Family businesses are unique in many ways. Some of the challenges facing them are also unique.

This is why not many manage to break through and make it as big as other businesses.

Still, there are a few family businesses which have succeeded and become big.

When it comes to transacting between family-owned businesses, e.g. one owned by parents and another owned by the children, it takes more effort to guarantee an arm’s length environment.

The same applies to transactions which may not necessarily be about business.

For example, your dad could offer to sell you his car. Keep in mind that there are taxes involved and the best thing would be to avoid unnecessary scrutiny from the IRS.

To stay on top of things, the below are the steps to take.

Get an Independent Appraisal of the Property/Product

Your dad could tell you that his car’s value is $8,000. Whether true or not, an arm’s length transaction can only be proven by having an independent person carrying out the appraisal.

The appraisal will provide all the information needed for the transaction.

With an independent appraisal, there is still a challenge to be overcome. This is the challenge of sticking with the appraisal.

A common problem which occurs in family transactions is the tendency to put the appraisal aside and proceed in their own terms.

When getting an independent assessment of the car to be purchased, you are safeguarding yourself. An outsider doing the assessment will be objective and fair, not leaning towards either side.

If ever called upon to shine light in the situation, you would be able to prove that the value stated was determined by an independent expert.

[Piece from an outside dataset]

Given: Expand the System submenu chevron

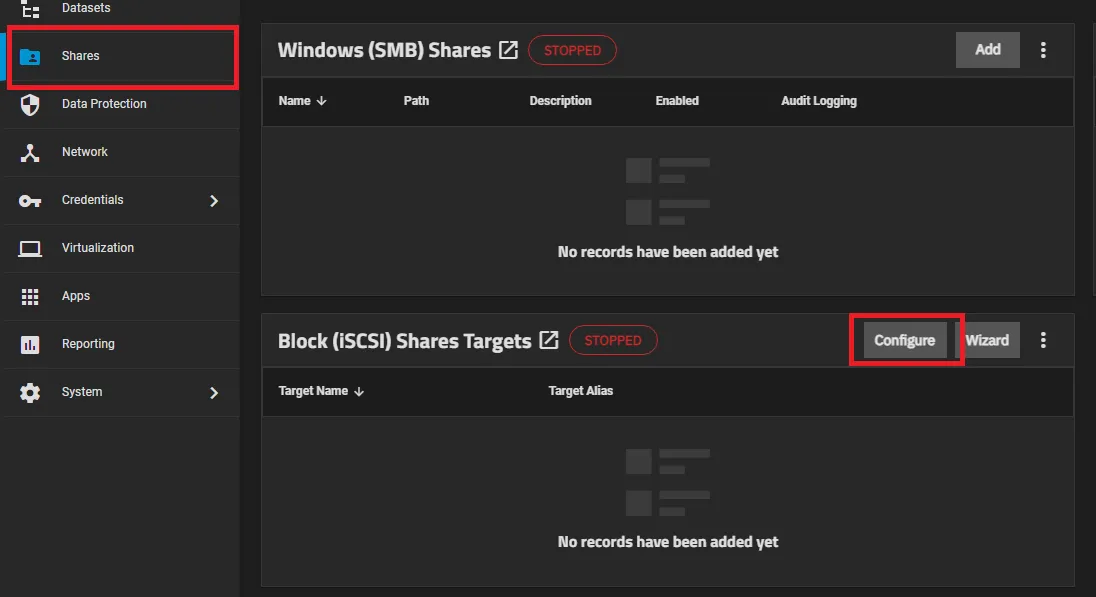Looking at the screenshot, I should (213, 392).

In getting an independent appraisal, ensure you stick to it.

Hire Independent Negotiators

Getting an independent appraisal is not the only things to be done. You should also hire negotiators and give them all the necessary information they may need so as to push for the best deal.

In the example of your dad’s car, he should get a negotiator as you do the same. These negotiators are the ones to carry out the sale if they both agree with the terms set forth.

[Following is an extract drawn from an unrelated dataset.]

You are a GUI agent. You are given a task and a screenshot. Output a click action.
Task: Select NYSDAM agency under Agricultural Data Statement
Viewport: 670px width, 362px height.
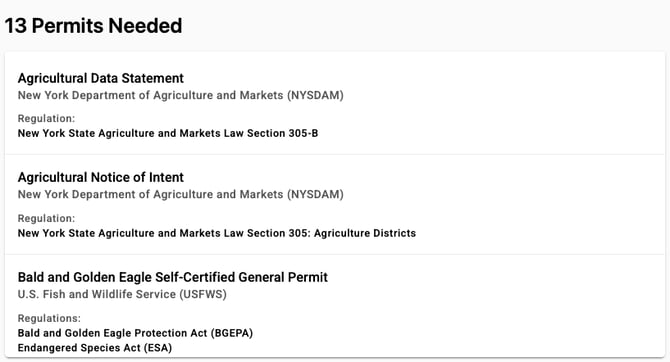(180, 95)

If you two are to be in the presence of the negotiators, it would be good to keep silent and only listen.

You can add a comment as the negotiations take place but do not engage with your dad on the sides about the deal which is yet to be finalized.

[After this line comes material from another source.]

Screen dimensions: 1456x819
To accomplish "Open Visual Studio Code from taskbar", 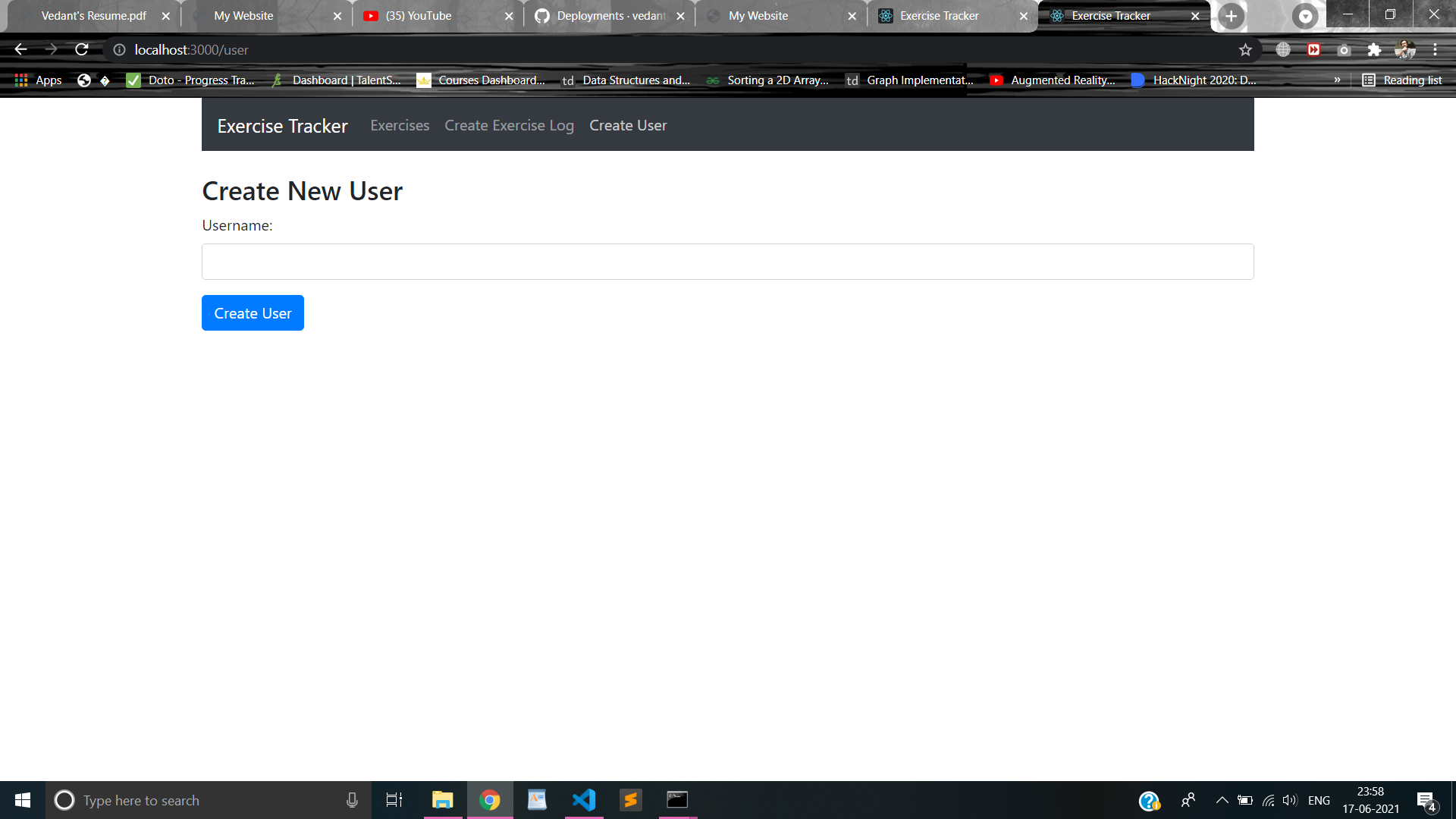I will pos(584,800).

Have the Purchase/Sale Agreement in Writing

After all the work involved in ensuring you perform an arm’s length transaction, keep the records of the deal in writing.  Do not make decisions using verbal agreements. Keep all the receipts, delivery notes, appraisal and any other related document. Both parties should have their own copies of these.

Having everything in writing indicates truth and finality. This is why most businesses will never engage without some form of documentation.

One simple but powerful enough form of documentation is emails. If you have had some business communication via email, ensure these are preserved.

In today’s technology-driven world, you could also back them up in the cloud and only access them if needed.

Provide Independent Verification that the Transaction is Arm’s Length

It can be a good idea to have a witness to the transaction who will attest to the fact that the transaction was arm’s length.

This witness may be what you will need to prove to the authorities that the transaction was above board.

When doing this, make sure you choose the right person for the role.

A transaction  witness should never be your relative. A relative cannot be a trusted witness since he is inclined to speak in favor of the transaction.

Write an Affidavit

The last thing you can consider doing is writing an affidavit.

An affidavit is a document written to swear the truth about something. It is often written and commissioned by an attorney.

This may cost you some money depending on how much the attorney will charge.

The cost aside, an affidavit is a document which can be admitted in a court of law. Just note that you should never lie in an affidavit.

Doing so is considered criminal as you are basically bearing false witness, even in a court of law.


Whenever you have some transactions to carry out, ensure you make it arm’s length.

Not only will you enjoy better prices or whatever other benefit you stand to gain, but will also avoid investigations by the IRS.